- PROMPT
Exclude all pictures, then restate the entries below word for word.

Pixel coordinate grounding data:
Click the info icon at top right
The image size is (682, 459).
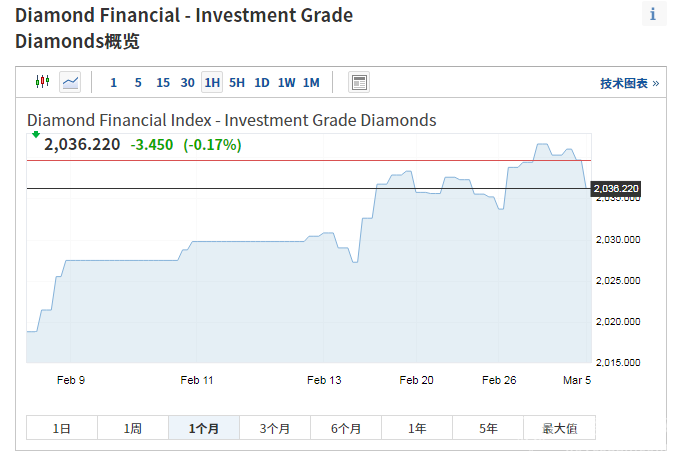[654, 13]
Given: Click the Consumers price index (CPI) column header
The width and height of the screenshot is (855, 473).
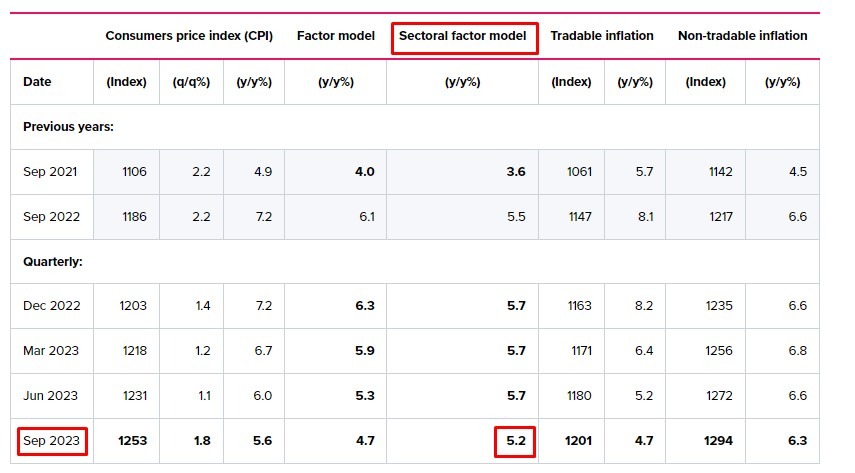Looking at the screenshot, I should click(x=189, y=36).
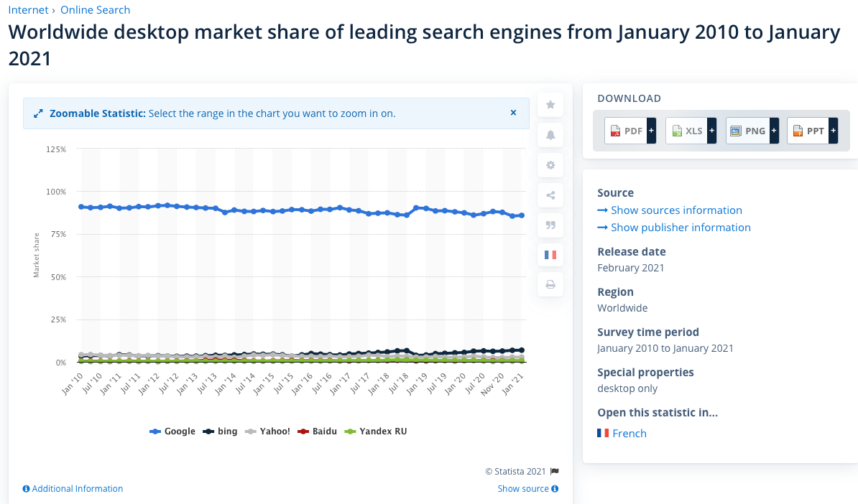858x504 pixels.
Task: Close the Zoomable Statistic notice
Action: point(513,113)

- SOLUTION BELOW
Click the info icon at top right
The image size is (682, 459).
[654, 13]
Given: Click the Consumers price index (CPI) column header
The width and height of the screenshot is (855, 473).
Looking at the screenshot, I should click(x=189, y=36).
858x504 pixels.
Task: Close the Zoomable Statistic notice
Action: point(513,113)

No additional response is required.